Stored data:

Start of Block

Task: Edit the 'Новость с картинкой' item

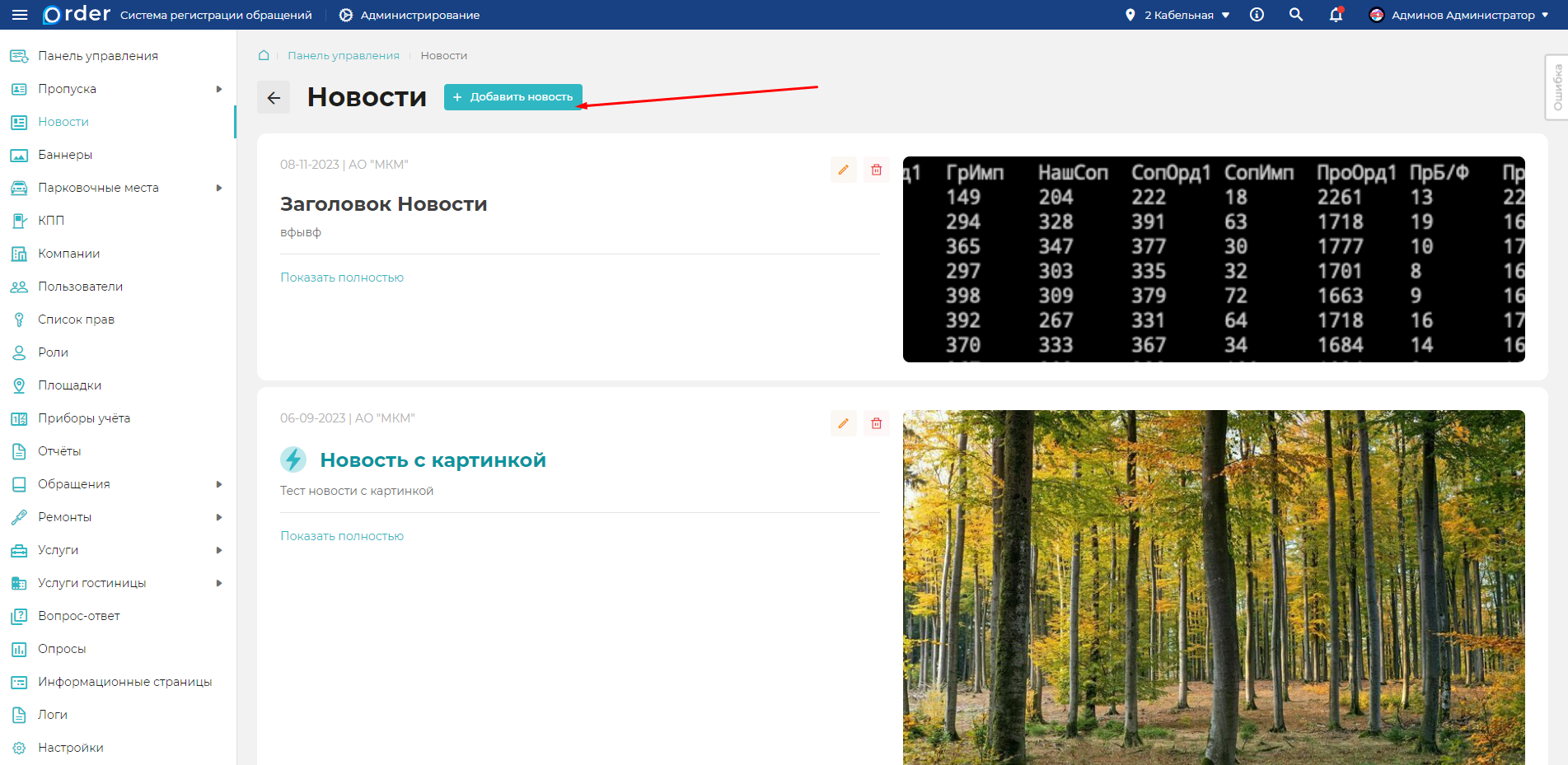Action: pyautogui.click(x=843, y=423)
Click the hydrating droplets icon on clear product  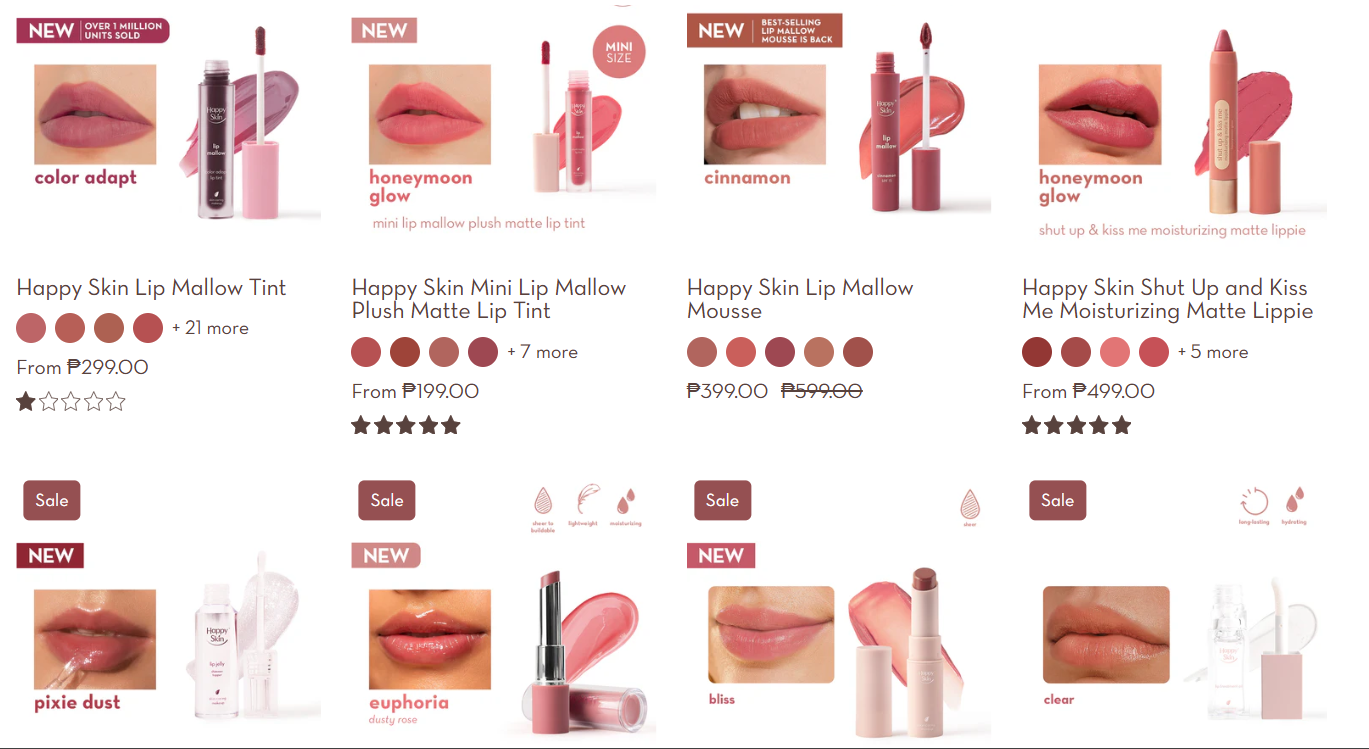click(x=1294, y=500)
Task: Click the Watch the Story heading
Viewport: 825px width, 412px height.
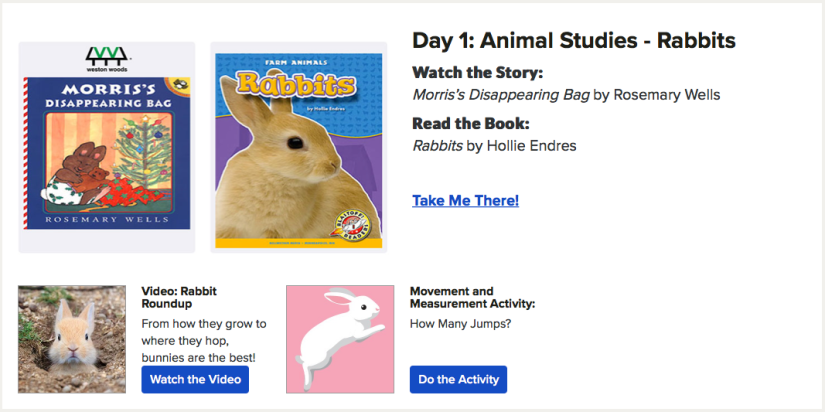Action: click(x=477, y=73)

End of Block

Take the line that contains "Task: Click the Watch the Story heading" and every line after it up to the end of the records above, and restate them exactly, without the pictures.

Task: Click the Watch the Story heading
Viewport: 825px width, 412px height.
Action: click(x=477, y=73)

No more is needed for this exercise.